**Your task**
Return the lines of the listing unchanged, from its first line through the line that contains "Action: tap(85, 49)", with both of those lines included.

Element and text position listing:
________________________

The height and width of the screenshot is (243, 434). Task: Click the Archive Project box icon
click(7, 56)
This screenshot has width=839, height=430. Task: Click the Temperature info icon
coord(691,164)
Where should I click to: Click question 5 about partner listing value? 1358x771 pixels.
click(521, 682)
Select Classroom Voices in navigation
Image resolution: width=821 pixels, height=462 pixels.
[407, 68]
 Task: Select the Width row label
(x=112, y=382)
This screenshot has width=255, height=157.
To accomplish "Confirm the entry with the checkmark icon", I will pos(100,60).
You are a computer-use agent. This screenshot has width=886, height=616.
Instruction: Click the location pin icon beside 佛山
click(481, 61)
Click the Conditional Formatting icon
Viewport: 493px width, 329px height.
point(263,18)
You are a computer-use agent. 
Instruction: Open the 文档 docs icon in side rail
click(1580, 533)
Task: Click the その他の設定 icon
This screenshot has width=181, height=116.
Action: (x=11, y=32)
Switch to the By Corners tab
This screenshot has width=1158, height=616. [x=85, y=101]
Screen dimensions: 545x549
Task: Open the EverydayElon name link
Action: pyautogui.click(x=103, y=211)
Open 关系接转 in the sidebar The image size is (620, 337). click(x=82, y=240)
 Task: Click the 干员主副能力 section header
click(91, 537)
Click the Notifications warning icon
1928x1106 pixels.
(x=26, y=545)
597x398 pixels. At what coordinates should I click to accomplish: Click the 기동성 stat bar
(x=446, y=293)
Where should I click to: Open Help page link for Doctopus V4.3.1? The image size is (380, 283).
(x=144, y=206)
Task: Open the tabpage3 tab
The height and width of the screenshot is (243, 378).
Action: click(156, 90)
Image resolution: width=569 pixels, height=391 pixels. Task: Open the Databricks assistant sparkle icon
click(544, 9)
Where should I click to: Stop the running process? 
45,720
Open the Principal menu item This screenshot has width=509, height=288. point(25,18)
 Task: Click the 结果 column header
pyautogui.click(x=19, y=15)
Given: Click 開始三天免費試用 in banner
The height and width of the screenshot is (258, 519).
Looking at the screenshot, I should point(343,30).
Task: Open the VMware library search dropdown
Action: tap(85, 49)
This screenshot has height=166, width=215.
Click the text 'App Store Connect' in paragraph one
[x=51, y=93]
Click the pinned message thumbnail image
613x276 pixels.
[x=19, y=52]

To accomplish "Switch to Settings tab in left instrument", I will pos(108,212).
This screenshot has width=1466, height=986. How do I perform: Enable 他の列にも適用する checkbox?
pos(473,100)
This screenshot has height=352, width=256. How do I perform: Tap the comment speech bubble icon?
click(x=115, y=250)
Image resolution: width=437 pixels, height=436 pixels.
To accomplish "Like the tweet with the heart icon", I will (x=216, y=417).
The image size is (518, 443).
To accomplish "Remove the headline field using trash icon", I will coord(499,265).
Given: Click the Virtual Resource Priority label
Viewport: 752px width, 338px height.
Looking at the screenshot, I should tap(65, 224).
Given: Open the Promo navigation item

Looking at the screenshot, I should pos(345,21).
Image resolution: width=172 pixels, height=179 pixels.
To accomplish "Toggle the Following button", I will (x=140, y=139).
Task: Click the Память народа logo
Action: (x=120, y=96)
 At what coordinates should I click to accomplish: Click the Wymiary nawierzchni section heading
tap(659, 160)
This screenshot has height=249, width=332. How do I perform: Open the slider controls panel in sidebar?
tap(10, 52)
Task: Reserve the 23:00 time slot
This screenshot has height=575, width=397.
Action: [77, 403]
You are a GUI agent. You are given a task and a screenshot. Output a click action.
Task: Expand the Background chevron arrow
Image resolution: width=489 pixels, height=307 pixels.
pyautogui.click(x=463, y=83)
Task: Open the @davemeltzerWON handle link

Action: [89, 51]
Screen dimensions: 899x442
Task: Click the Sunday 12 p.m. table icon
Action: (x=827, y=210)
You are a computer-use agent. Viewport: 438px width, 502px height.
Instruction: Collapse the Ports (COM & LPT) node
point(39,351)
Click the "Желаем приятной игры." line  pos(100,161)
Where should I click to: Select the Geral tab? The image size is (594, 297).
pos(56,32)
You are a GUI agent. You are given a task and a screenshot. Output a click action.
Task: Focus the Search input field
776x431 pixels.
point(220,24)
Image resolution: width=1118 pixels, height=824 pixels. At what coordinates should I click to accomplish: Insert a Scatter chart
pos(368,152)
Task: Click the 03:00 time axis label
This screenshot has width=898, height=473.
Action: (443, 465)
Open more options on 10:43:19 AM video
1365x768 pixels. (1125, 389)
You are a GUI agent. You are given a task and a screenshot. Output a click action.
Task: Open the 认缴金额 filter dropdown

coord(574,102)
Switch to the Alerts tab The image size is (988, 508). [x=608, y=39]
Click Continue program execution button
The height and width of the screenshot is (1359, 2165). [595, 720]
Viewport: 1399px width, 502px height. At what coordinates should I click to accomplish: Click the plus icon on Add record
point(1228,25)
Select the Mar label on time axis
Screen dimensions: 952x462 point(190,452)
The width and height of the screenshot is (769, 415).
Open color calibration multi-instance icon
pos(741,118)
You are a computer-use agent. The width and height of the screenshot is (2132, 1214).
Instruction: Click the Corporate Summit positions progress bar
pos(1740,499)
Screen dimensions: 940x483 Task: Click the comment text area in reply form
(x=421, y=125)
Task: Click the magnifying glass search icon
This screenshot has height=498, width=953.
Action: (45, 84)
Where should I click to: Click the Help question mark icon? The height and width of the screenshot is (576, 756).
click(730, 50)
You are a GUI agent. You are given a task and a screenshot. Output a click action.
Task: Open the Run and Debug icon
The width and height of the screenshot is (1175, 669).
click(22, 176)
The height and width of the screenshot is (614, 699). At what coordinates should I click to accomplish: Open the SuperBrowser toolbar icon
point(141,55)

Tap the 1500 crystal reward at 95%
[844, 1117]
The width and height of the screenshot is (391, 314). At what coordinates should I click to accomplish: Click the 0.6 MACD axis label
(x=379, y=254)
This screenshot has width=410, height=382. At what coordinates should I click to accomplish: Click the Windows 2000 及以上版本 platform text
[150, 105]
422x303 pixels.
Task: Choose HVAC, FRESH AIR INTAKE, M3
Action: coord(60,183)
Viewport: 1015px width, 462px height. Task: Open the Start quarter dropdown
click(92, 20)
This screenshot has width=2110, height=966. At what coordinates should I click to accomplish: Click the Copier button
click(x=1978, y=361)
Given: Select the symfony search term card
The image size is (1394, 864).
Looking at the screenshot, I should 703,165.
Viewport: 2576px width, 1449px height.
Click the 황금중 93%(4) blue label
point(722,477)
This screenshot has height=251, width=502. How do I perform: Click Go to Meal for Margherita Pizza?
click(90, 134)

________________________

**Written answer**
The height and width of the screenshot is (243, 434). Task: Click the Archive Project box icon
click(7, 56)
This screenshot has width=839, height=430. Task: Click the Temperature info icon
coord(691,164)
Where should I click to: Click question 5 about partner listing value? 1358x771 pixels.
click(521, 682)
Select Classroom Voices in navigation
Image resolution: width=821 pixels, height=462 pixels.
[407, 68]
 Task: Select the Width row label
(x=112, y=382)
This screenshot has width=255, height=157.
To accomplish "Confirm the entry with the checkmark icon", I will pos(100,60).
You are a computer-use agent. This screenshot has width=886, height=616.
Instruction: Click the location pin icon beside 佛山
click(481, 61)
Click the Conditional Formatting icon
Viewport: 493px width, 329px height.
point(263,18)
You are a computer-use agent. 
Instruction: Open the 文档 docs icon in side rail
click(1580, 533)
Task: Click the その他の設定 icon
This screenshot has width=181, height=116.
Action: (x=11, y=32)
Switch to the By Corners tab
This screenshot has width=1158, height=616. [x=85, y=101]
Screen dimensions: 545x549
Task: Open the EverydayElon name link
Action: pyautogui.click(x=103, y=211)
Open 关系接转 in the sidebar The image size is (620, 337). click(x=82, y=240)
 Task: Click the 干员主副能力 section header
click(91, 537)
Click the Notifications warning icon
1928x1106 pixels.
(x=26, y=545)
597x398 pixels. At what coordinates should I click to accomplish: Click the 기동성 stat bar
(x=446, y=293)
Where should I click to: Open Help page link for Doctopus V4.3.1? The image size is (380, 283).
(x=144, y=206)
Task: Open the tabpage3 tab
The height and width of the screenshot is (243, 378).
Action: click(156, 90)
Image resolution: width=569 pixels, height=391 pixels. Task: Open the Databricks assistant sparkle icon
click(544, 9)
Where should I click to: Stop the running process? 
45,720
Open the Principal menu item This screenshot has width=509, height=288. point(25,18)
 Task: Click the 结果 column header
pyautogui.click(x=19, y=15)
Given: Click 開始三天免費試用 in banner
The height and width of the screenshot is (258, 519).
Looking at the screenshot, I should point(343,30).
Task: Open the VMware library search dropdown
Action: tap(85, 49)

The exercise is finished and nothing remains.